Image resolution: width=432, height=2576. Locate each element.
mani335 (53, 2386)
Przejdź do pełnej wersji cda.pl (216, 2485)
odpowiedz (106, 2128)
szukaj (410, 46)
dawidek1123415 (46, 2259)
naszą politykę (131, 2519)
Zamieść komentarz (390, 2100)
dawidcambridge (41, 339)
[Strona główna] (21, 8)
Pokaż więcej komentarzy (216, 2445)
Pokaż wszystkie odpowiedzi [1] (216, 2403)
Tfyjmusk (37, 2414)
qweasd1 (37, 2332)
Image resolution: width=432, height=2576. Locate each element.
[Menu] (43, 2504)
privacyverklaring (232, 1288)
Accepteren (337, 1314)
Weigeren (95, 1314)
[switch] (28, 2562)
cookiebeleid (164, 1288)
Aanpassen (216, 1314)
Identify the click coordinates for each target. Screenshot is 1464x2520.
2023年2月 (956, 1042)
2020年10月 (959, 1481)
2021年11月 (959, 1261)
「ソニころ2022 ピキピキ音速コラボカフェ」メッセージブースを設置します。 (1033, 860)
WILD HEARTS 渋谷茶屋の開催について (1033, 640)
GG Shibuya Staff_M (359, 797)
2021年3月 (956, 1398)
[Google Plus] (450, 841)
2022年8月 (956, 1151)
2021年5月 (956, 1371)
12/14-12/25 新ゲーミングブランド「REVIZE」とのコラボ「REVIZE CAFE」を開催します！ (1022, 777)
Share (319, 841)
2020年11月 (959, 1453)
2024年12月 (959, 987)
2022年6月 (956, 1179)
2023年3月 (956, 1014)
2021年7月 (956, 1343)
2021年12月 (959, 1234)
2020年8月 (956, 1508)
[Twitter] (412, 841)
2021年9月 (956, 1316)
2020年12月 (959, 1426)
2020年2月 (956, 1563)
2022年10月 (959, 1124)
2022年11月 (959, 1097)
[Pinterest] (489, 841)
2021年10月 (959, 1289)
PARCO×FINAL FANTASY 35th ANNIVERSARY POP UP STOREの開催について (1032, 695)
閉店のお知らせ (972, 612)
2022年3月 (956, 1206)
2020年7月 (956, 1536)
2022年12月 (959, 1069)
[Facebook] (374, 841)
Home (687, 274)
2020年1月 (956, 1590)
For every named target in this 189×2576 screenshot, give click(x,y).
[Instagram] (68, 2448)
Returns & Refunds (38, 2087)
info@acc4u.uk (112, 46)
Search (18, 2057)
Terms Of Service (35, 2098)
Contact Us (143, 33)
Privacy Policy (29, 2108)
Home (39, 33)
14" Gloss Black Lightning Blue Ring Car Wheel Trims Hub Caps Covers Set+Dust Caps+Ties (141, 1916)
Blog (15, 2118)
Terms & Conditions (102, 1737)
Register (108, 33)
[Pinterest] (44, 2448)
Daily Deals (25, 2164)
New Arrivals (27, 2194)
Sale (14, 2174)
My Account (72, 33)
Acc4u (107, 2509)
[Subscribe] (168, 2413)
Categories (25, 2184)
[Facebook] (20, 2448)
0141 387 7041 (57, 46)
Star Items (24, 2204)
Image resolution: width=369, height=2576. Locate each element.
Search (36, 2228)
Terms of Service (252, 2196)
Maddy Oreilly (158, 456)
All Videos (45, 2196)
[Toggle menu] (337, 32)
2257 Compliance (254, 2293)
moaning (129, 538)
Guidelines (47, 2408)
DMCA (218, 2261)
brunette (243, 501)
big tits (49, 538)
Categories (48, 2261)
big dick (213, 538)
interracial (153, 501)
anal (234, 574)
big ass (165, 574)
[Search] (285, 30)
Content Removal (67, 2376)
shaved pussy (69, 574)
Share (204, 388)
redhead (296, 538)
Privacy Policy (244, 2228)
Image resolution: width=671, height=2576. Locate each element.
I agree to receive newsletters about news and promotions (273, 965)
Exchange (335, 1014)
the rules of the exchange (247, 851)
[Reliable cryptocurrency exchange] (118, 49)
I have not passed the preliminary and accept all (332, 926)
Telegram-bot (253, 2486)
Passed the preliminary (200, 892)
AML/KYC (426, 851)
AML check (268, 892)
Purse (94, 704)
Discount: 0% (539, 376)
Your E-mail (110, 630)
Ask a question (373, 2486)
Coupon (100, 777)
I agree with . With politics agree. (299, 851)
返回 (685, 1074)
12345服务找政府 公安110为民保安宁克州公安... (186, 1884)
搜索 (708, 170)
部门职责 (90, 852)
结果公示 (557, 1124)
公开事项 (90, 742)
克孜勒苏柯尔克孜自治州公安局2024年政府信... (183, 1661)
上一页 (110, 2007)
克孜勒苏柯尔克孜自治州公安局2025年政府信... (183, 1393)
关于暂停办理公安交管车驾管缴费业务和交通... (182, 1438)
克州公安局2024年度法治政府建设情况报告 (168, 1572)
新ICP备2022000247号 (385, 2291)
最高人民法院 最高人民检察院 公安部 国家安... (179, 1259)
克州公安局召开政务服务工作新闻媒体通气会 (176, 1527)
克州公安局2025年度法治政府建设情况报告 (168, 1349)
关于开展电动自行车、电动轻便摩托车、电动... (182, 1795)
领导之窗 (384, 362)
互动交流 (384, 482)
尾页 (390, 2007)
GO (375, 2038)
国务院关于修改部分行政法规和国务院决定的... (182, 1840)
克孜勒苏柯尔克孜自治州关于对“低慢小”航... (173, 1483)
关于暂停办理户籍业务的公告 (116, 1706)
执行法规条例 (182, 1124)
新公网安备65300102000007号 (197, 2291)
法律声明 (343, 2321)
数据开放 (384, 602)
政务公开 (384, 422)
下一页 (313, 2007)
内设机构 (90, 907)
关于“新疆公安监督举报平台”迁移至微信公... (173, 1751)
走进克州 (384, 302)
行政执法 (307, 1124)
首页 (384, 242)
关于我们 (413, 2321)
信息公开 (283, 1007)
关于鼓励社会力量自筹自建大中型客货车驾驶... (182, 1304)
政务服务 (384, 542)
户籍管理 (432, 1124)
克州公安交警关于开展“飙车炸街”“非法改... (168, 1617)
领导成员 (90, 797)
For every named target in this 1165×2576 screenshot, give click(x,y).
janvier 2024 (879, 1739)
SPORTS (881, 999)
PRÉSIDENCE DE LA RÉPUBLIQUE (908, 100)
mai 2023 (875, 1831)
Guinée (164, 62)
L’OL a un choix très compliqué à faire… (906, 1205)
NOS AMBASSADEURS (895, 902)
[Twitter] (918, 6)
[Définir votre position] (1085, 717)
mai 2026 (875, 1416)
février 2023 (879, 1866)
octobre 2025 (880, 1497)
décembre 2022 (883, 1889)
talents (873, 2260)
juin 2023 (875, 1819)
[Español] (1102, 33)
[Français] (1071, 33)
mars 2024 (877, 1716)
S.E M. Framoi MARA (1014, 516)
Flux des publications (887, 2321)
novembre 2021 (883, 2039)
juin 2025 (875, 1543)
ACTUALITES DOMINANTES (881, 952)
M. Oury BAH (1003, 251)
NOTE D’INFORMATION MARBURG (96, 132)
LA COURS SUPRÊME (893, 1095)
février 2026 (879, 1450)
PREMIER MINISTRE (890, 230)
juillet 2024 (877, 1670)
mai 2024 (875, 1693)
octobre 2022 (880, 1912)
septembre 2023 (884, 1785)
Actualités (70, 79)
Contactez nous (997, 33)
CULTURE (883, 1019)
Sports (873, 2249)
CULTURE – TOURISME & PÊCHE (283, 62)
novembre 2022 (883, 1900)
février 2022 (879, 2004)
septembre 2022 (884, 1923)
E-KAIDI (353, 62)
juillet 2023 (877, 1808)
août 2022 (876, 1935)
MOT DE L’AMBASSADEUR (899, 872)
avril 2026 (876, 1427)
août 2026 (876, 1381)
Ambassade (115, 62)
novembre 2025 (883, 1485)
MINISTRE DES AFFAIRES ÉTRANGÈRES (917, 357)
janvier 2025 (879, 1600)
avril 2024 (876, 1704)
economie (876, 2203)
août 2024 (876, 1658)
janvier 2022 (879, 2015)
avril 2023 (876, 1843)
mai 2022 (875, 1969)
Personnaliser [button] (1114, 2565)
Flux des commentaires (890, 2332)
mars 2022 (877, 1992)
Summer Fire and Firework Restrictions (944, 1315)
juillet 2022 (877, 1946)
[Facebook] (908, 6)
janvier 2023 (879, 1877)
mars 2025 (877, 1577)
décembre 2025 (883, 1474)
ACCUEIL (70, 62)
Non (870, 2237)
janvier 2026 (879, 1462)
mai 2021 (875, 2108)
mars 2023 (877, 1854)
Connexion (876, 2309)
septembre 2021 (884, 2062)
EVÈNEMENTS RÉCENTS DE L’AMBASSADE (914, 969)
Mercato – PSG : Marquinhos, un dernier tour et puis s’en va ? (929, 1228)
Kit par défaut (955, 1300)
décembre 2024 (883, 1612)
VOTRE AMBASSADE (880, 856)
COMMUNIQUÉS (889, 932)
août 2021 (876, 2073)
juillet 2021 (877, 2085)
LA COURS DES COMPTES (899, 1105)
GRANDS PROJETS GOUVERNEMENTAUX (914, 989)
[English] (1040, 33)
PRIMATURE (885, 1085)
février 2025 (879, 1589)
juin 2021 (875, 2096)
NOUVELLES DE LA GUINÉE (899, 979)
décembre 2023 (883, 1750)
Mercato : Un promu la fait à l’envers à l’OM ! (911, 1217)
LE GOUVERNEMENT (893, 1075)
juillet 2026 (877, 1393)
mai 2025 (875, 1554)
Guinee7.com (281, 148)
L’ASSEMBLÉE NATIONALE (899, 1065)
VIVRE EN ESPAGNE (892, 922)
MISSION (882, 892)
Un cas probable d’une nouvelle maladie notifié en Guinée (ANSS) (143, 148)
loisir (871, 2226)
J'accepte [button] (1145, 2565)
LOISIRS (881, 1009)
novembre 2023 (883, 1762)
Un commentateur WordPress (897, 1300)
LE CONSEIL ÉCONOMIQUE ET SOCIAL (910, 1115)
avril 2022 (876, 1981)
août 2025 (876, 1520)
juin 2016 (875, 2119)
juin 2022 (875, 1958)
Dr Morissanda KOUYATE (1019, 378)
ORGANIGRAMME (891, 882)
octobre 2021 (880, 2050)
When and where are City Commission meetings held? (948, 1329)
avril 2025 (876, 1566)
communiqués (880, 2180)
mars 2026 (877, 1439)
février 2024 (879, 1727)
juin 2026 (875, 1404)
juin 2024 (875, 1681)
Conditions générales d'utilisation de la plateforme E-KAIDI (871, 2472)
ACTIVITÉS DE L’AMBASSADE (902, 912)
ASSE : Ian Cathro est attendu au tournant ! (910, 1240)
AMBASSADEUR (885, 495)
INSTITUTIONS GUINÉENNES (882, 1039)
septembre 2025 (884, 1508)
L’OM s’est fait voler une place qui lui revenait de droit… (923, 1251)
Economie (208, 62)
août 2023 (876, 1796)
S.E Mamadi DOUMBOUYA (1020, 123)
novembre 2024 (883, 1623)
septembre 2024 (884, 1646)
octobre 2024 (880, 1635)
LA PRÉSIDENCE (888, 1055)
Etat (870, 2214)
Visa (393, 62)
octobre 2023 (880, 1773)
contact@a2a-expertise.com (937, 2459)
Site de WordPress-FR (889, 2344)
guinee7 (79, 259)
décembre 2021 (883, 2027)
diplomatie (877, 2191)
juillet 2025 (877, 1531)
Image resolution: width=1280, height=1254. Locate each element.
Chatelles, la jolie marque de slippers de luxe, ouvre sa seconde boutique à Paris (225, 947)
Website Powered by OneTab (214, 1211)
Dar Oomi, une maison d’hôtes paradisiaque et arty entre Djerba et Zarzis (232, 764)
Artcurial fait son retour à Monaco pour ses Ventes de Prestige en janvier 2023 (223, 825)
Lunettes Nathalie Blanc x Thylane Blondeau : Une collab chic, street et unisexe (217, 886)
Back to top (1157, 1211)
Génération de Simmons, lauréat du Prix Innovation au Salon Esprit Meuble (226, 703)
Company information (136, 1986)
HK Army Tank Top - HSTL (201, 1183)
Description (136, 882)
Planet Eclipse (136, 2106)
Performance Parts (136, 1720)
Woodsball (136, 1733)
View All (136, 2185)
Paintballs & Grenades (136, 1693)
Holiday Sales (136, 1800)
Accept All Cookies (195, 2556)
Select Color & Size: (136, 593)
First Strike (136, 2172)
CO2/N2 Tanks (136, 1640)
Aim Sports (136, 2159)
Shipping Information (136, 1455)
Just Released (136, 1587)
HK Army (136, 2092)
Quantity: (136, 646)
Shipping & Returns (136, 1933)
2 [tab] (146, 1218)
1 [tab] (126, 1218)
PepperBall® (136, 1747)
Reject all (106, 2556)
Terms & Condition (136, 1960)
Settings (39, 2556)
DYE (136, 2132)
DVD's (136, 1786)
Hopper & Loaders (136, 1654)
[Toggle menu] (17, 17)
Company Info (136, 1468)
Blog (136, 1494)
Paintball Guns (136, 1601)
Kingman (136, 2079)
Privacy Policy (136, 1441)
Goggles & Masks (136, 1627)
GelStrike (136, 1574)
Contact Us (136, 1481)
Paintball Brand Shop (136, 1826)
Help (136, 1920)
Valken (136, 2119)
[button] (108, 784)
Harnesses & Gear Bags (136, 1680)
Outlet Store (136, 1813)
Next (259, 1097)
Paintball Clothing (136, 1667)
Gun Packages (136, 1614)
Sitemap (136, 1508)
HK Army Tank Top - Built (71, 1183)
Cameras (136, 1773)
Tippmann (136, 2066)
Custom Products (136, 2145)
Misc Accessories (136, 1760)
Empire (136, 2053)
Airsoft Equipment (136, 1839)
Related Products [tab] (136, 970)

^^^^^^^^^^^^^^^^

Task objective:
I'd like the lines above from the one with "Kit par défaut (955, 1300)" up to and including the one with "juillet 2025 (877, 1531)" copied exactly, with no other lines.

Solution to this task:
Kit par défaut (955, 1300)
décembre 2024 (883, 1612)
VOTRE AMBASSADE (880, 856)
COMMUNIQUÉS (889, 932)
août 2021 (876, 2073)
juillet 2021 (877, 2085)
LA COURS DES COMPTES (899, 1105)
GRANDS PROJETS GOUVERNEMENTAUX (914, 989)
[English] (1040, 33)
PRIMATURE (885, 1085)
février 2025 (879, 1589)
juin 2021 (875, 2096)
NOUVELLES DE LA GUINÉE (899, 979)
décembre 2023 (883, 1750)
Mercato : Un promu la fait à l’envers à l’OM ! (911, 1217)
LE GOUVERNEMENT (893, 1075)
juillet 2026 (877, 1393)
mai 2025 (875, 1554)
Guinee7.com (281, 148)
L’ASSEMBLÉE NATIONALE (899, 1065)
VIVRE EN ESPAGNE (892, 922)
MISSION (882, 892)
Un cas probable d’une nouvelle maladie notifié en Guinée (ANSS) (143, 148)
loisir (871, 2226)
J'accepte [button] (1145, 2565)
LOISIRS (881, 1009)
novembre 2023 (883, 1762)
Un commentateur WordPress (897, 1300)
LE CONSEIL ÉCONOMIQUE ET SOCIAL (910, 1115)
avril 2022 (876, 1981)
août 2025 (876, 1520)
juin 2016 (875, 2119)
juin 2022 (875, 1958)
Dr Morissanda KOUYATE (1019, 378)
ORGANIGRAMME (891, 882)
octobre 2021 (880, 2050)
When and where are City Commission meetings held? (948, 1329)
avril 2025 (876, 1566)
communiqués (880, 2180)
mars 2026 (877, 1439)
février 2024 (879, 1727)
juin 2026 (875, 1404)
juin 2024 (875, 1681)
Conditions générales d'utilisation de la plateforme E-KAIDI (871, 2472)
ACTIVITÉS DE L’AMBASSADE (902, 912)
ASSE : Ian Cathro est attendu au tournant ! (910, 1240)
AMBASSADEUR (885, 495)
INSTITUTIONS GUINÉENNES (882, 1039)
septembre 2025 (884, 1508)
L’OM s’est fait voler une place qui lui revenait de droit… (923, 1251)
Economie (208, 62)
août 2023 (876, 1796)
S.E Mamadi DOUMBOUYA (1020, 123)
novembre 2024 (883, 1623)
septembre 2024 (884, 1646)
octobre 2024 (880, 1635)
LA PRÉSIDENCE (888, 1055)
Etat (870, 2214)
Visa (393, 62)
octobre 2023 (880, 1773)
contact@a2a-expertise.com (937, 2459)
Site de WordPress-FR (889, 2344)
guinee7 (79, 259)
décembre 2021 (883, 2027)
diplomatie (877, 2191)
juillet 2025 (877, 1531)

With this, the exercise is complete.